U mnie już po pierwszym
zabiegu wystąpiły bóle wątroby, a świadczy to o tym, że pasożyt zaczął się tam
niepokoić i być może wypuścił toksyny. Po drugim zabiegu również lekko
pobolewała mnie wątroba. Po drugim zabiegu pojawiały się lekkie bóle głowy, ale
po wypiciu kubka wody z cytryną zaraz ustąpiły. Po pierwszym zabiegu dwa dni
później rano czułam się strasznie rozproszona – nie mogłam się skoncentrować.

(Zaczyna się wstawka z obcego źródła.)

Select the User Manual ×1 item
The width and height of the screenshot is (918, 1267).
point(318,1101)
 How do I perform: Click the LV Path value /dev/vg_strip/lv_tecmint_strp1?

Przeszło mi tego samego dnia koło południa. Kolejnego dnia po pierwszym i po
drugim zabiegu pociłam się strasznie kwaśnym w zapachu potem, co jest oznaką
wyrzucania toksyn z organizmu. Po pierwszym zabiegu nie spałam w nocy w
godzinach największej aktywności wątroby – widocznie coś się tam kotłowało. Po
trzecim zabiegu strasznie chciało mi się pić, a następnego dnia od rana do
południa czułam ogromne osłabienie (jakbym była pozbawiona sił), ale potem moc
wróciła do normy.
Równocześnie z trwaniem
terapii biorezonansem przyjmowałam naturalne leki przeciwpasożytnicze i były
to:
- herbatka na pasożyty
(m.in. z piołunem i orzechem – smak mocno gorzki)
- czosnek – cały ząbek
czosnku rozgryzałam i połykałam – to jest tylko dla ludzi o mocnych nerwach i
ciałach :)
Czosnek najpierw piecze w ustach, a następnie pali w przełyku i potem lekko ćmi
w żołądku
- olejek oregano –
brałam dwie krople na łyżce z oliwą z oliwek
- pestki z dyni –
podgryzałam co jakiś czas
- olej kokosowy w
herbatce z imbirem, cynamonem i kurkumą – zwiększyłam dawki tych składników na
szklankę
- papaja – codziennie blendowałam
świeżą papaję wraz z jej pesteczkami i innymi owocami i zjadałam na śniadanie
Podczas oczyszczania
biorezonansem odstawiłam wszelkie suplementy, żeby nie wzmacniać pasożyta.
Przed trzecim zabiegiem
biorezonansu wykonałam test sprawdzający. Wyszło, że pasożyta-żywiciela-matki
już nie ma, nie ma też jajeczek, natomiast pozostało jeszcze stadium larwy,
którą powinny wyplenić całkowicie dwa kolejne zabiegi. Dodatkowo ujawniły się
mniejsze patogeny, jak np. adenowirus w migdałkach gdzieś bytujący, który to od
razu został zaatakowany odpowiednią częstotliwością biorezonansu podaną po
teście.
Cieszę się ogromnie, że
wykonałam na sobie vegatest i namierzyłam „nieprzyjaciela”. Już podczas oczyszczania
czułam się lepiej, a to dopiero początek, bo moje samopoczucie w krótce jeszcze
się polepszy po wyczyszczeniu toksyn pozostawionych po patogenach.